Input material: Begin

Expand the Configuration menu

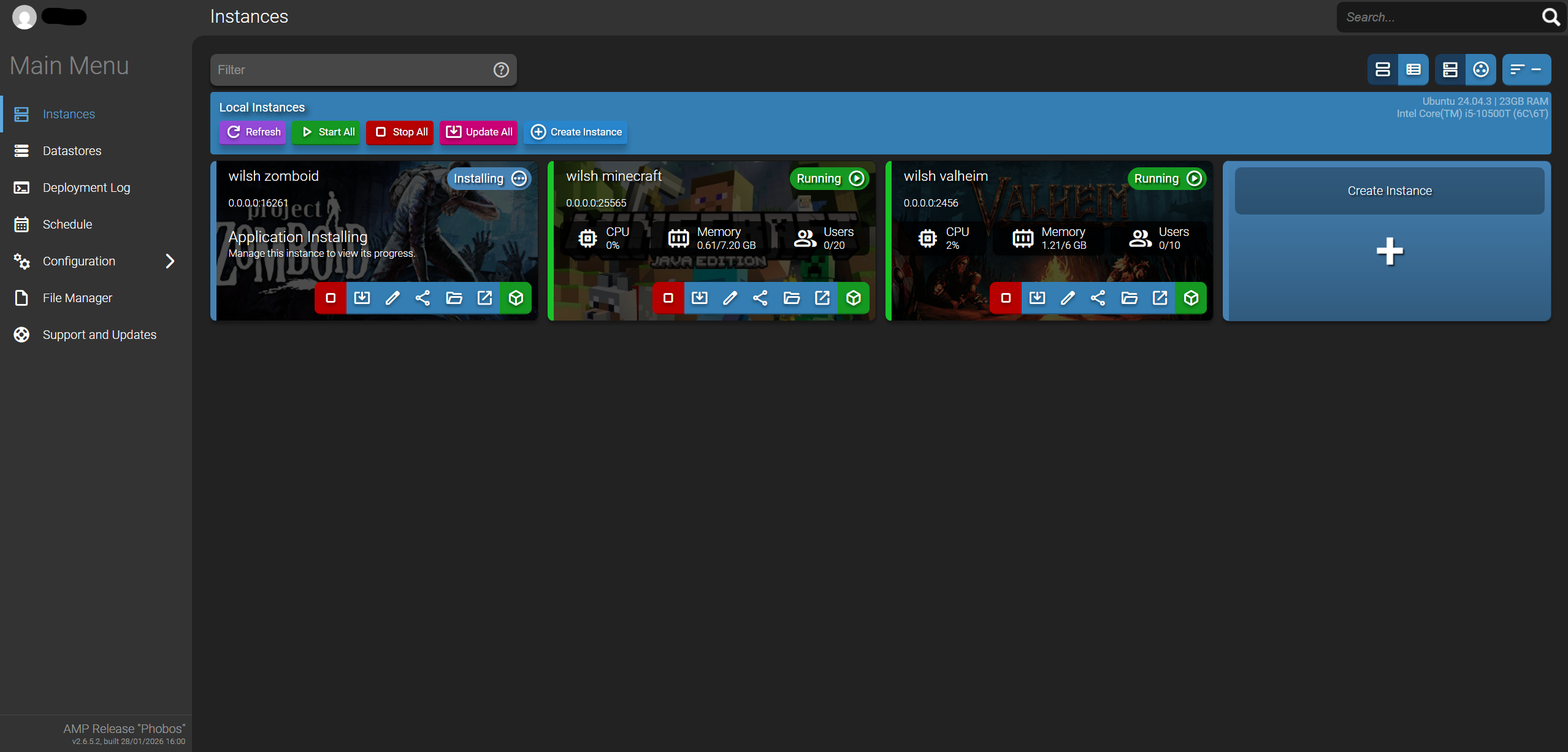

Input material: End
Input material: Begin

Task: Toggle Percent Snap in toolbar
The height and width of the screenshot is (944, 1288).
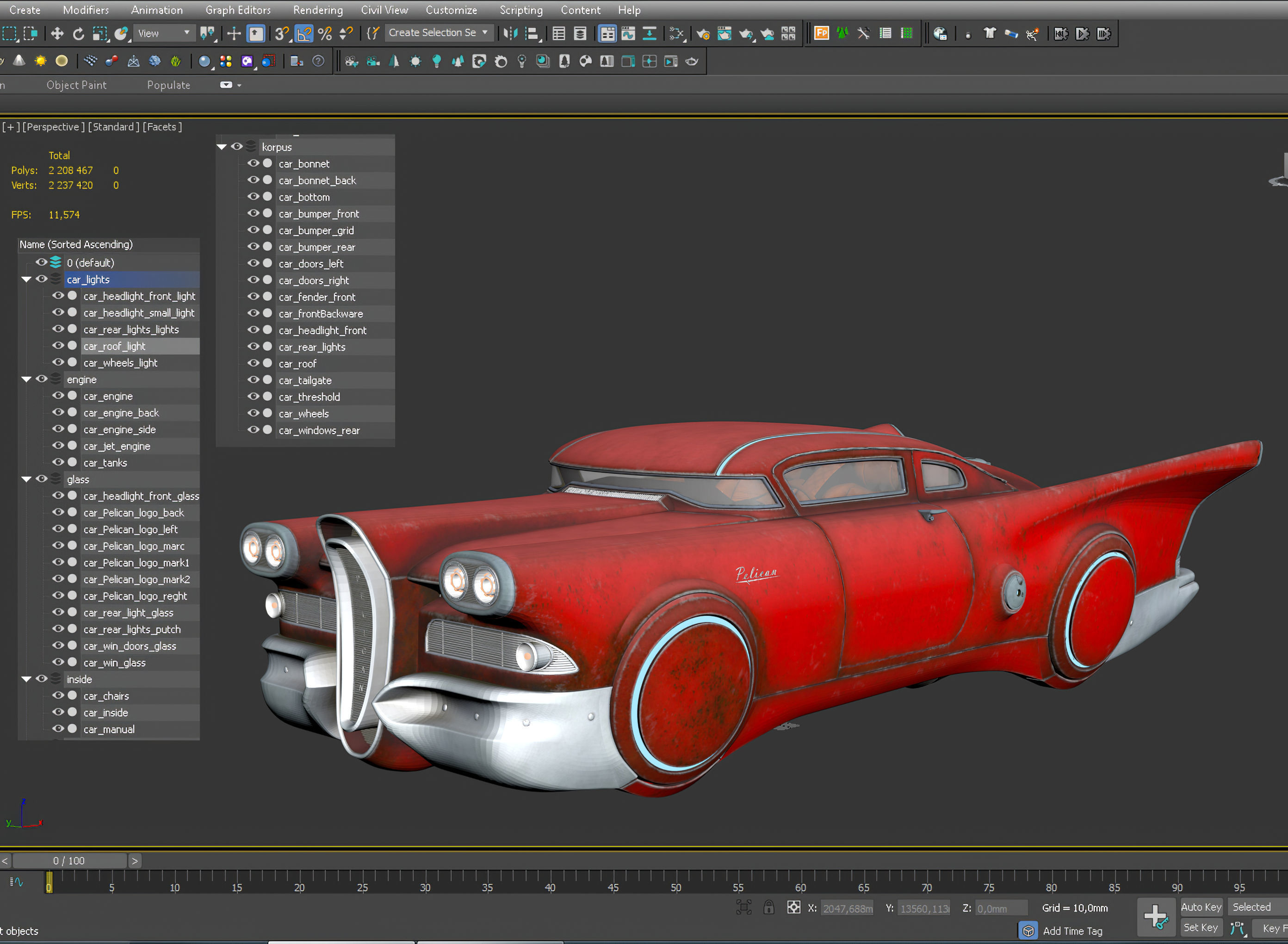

Input material: End
Input material: Begin

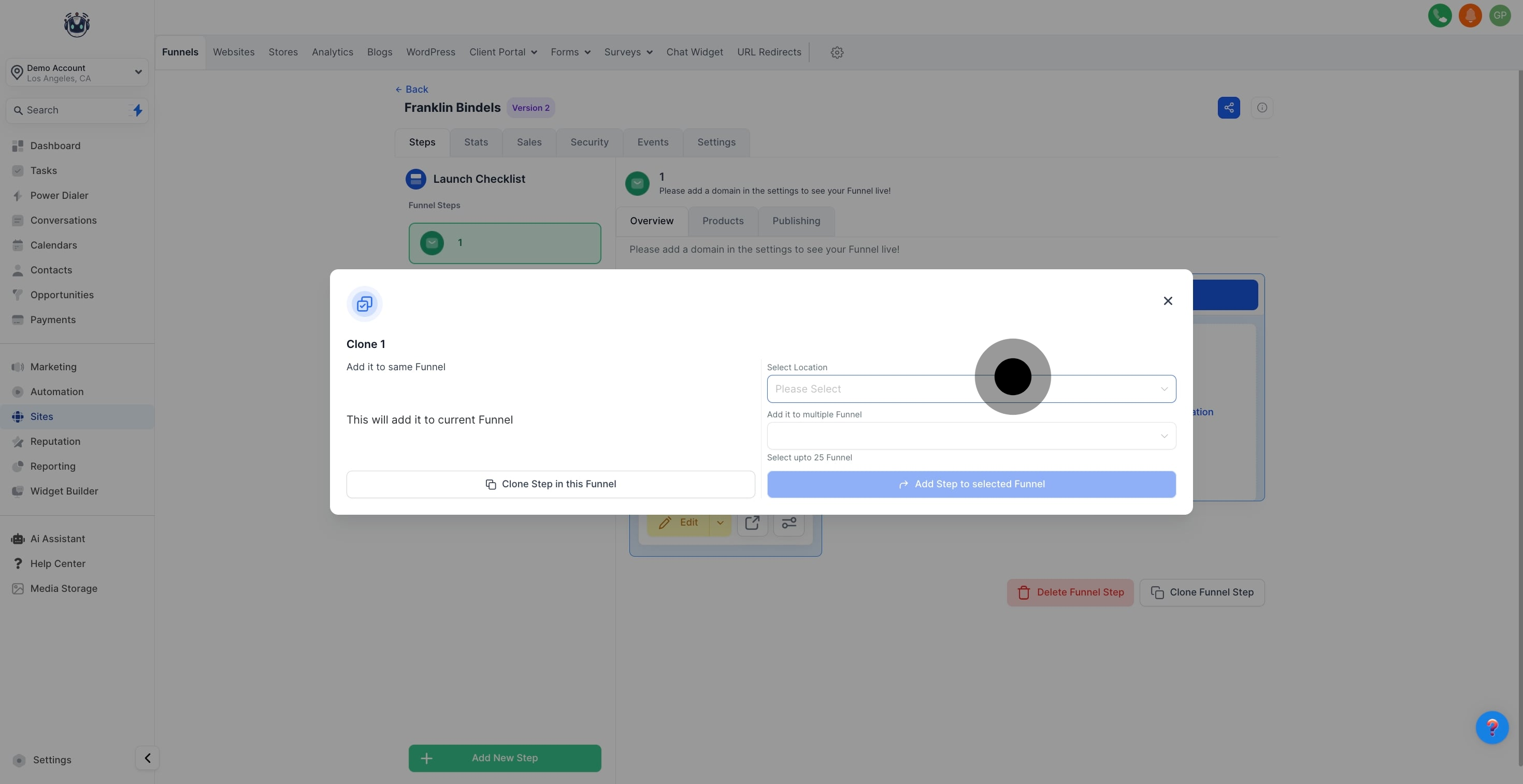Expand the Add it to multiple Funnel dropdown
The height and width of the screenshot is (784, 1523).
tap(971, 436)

Input material: End

Problem to work on
Print the lines above from the one with "Task: Toggle Percent Snap in toolbar" through the one with "The height and width of the screenshot is (944, 1288).", both included, exactly as written and nothing more.

Solution to this exercise
Task: Toggle Percent Snap in toolbar
The height and width of the screenshot is (944, 1288).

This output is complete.